(Data shown):
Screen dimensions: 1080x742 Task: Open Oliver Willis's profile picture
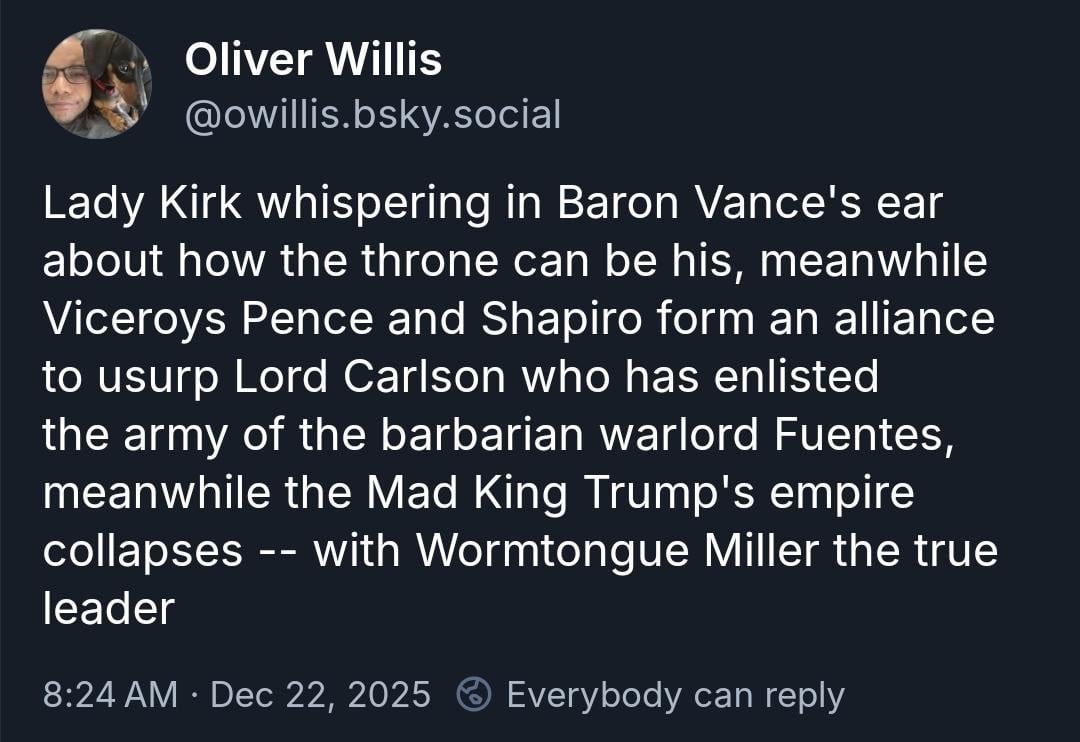pos(97,83)
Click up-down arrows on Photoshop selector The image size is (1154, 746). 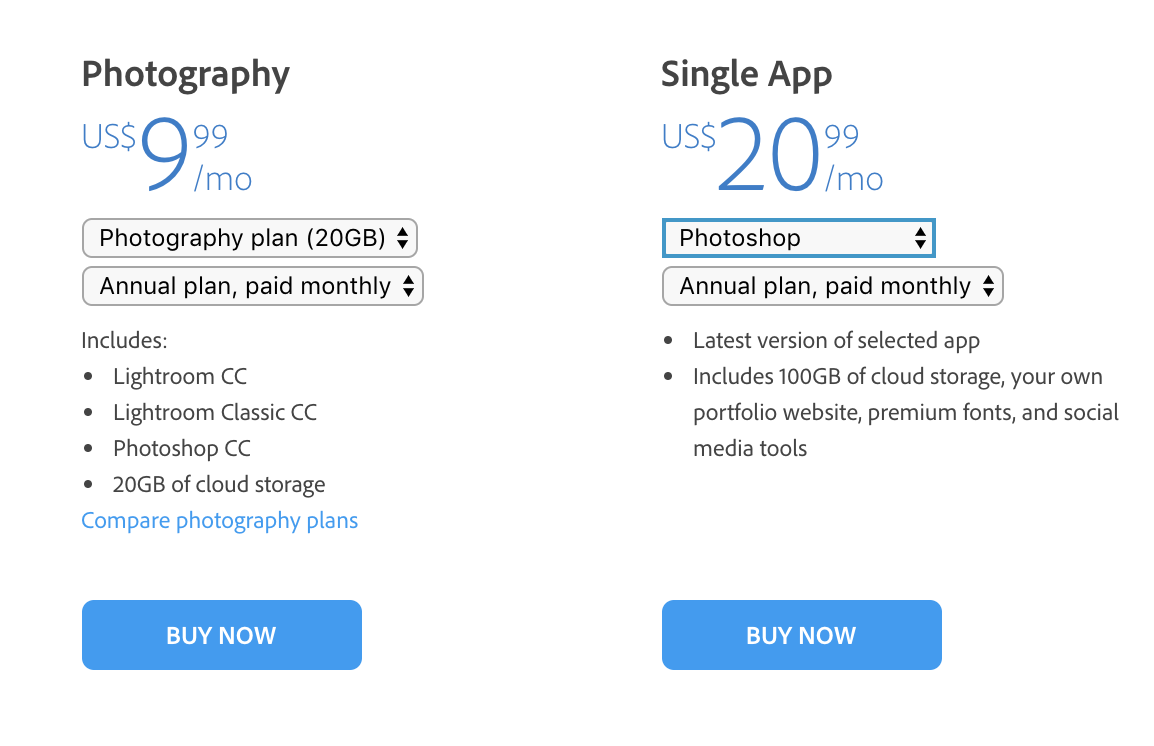pyautogui.click(x=921, y=239)
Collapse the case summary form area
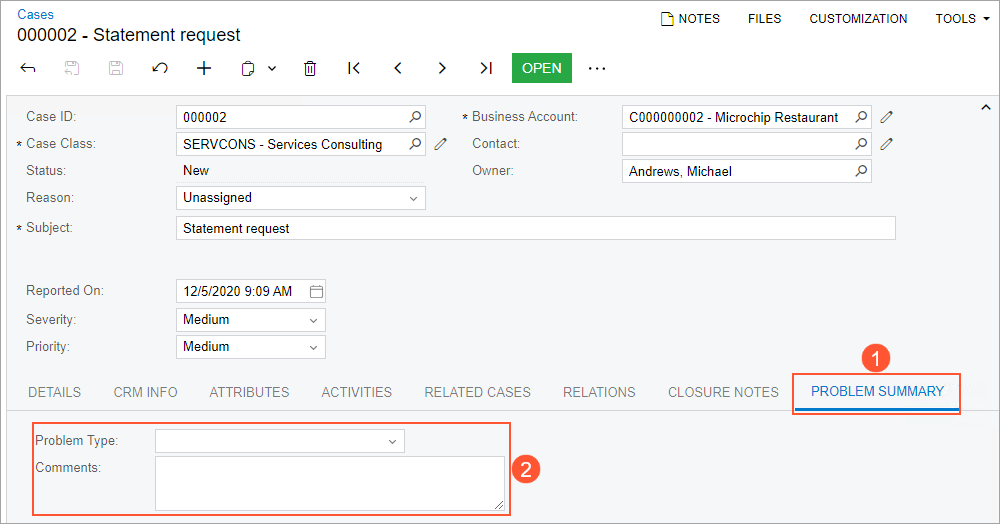The image size is (1000, 524). pyautogui.click(x=985, y=107)
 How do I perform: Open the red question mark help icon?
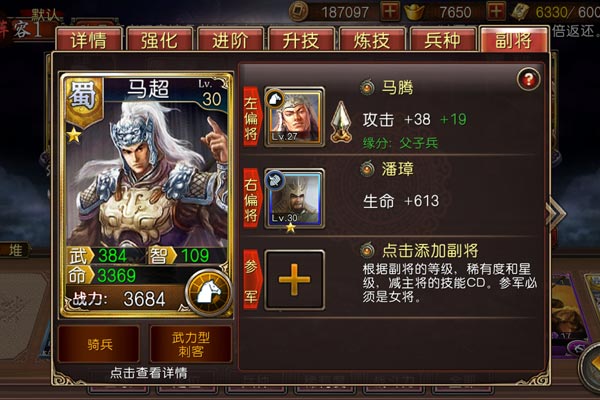pos(528,80)
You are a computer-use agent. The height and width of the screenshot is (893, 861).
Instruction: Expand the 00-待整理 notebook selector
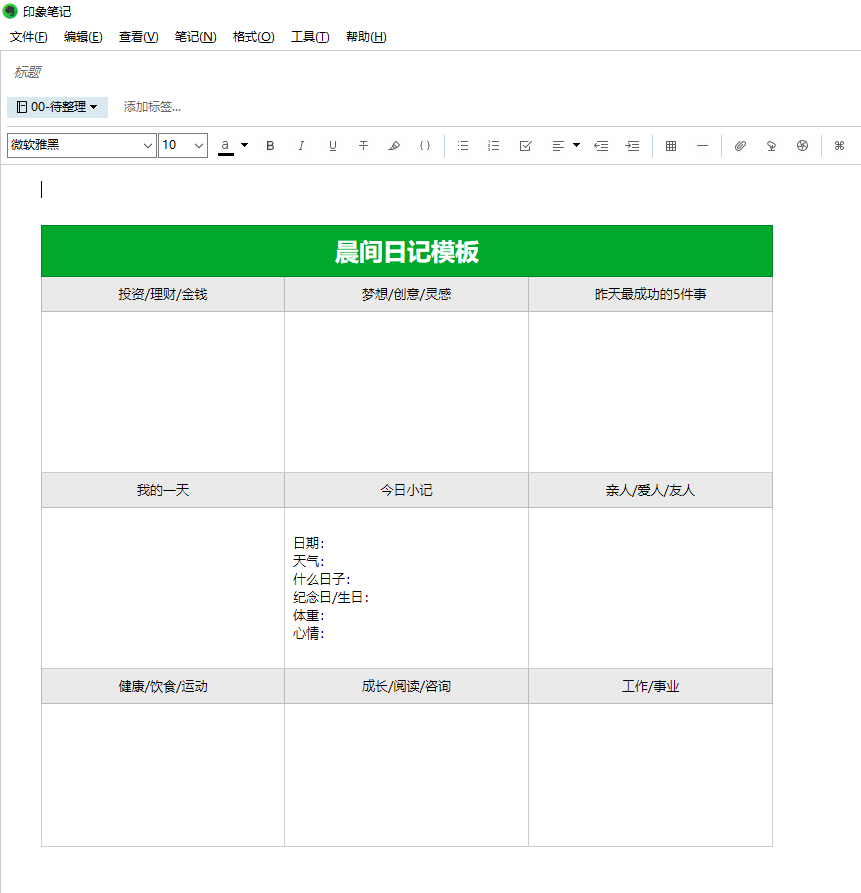tap(58, 107)

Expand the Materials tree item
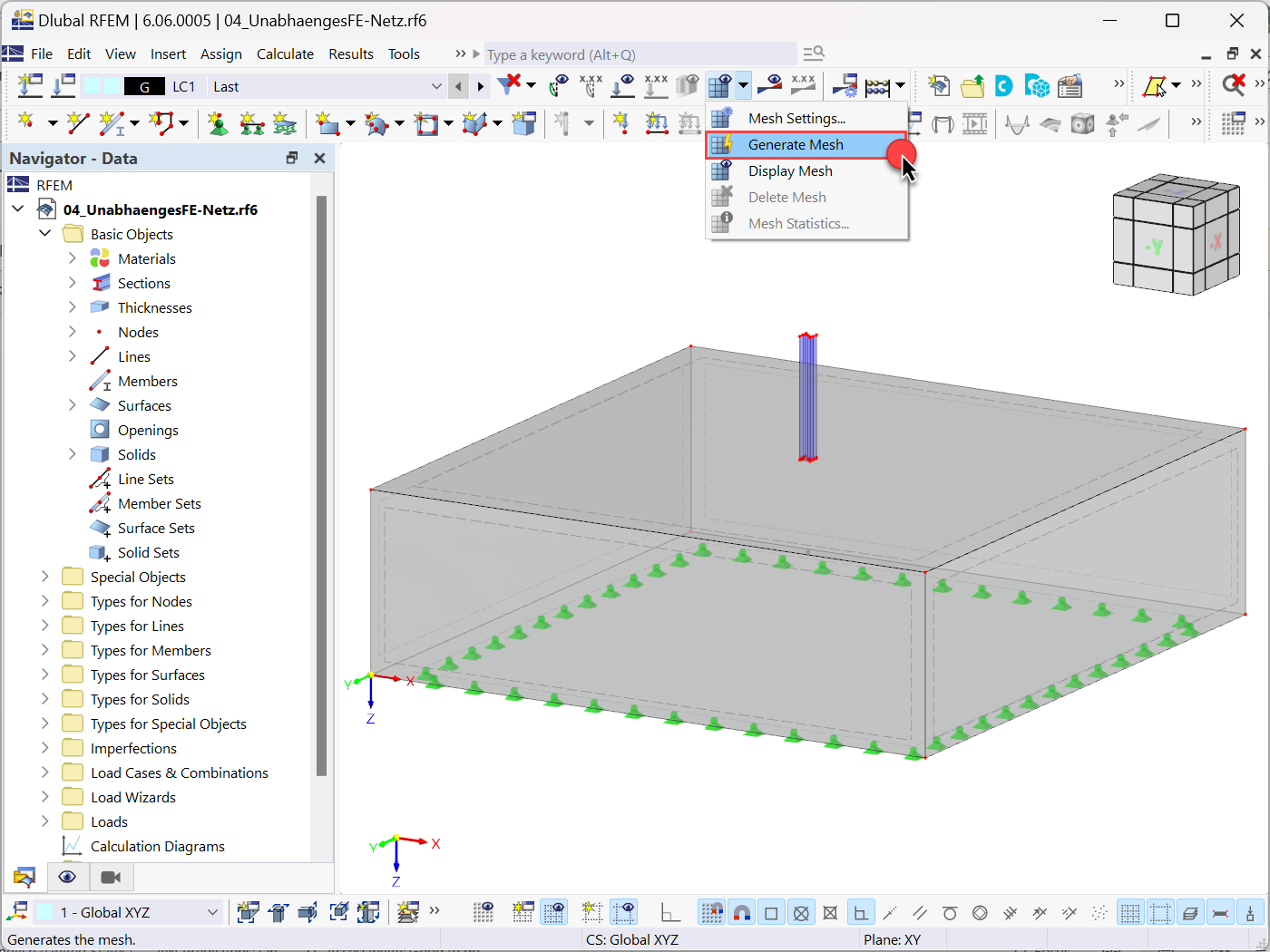click(x=73, y=258)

(How to complete this task): Beginning with the line that contains "Collapse the case summary form area" and ending with the last line of the data above, output those lines exactly and nothing more, without any pictures.

(Result of this task):
Collapse the case summary form area
The image size is (1000, 524). pyautogui.click(x=985, y=107)
 How do I perform: Open the red question mark help icon?
pos(528,80)
You are a computer-use agent. The height and width of the screenshot is (893, 861).
Instruction: Expand the 00-待整理 notebook selector
tap(58, 107)

Expand the Materials tree item
click(x=73, y=258)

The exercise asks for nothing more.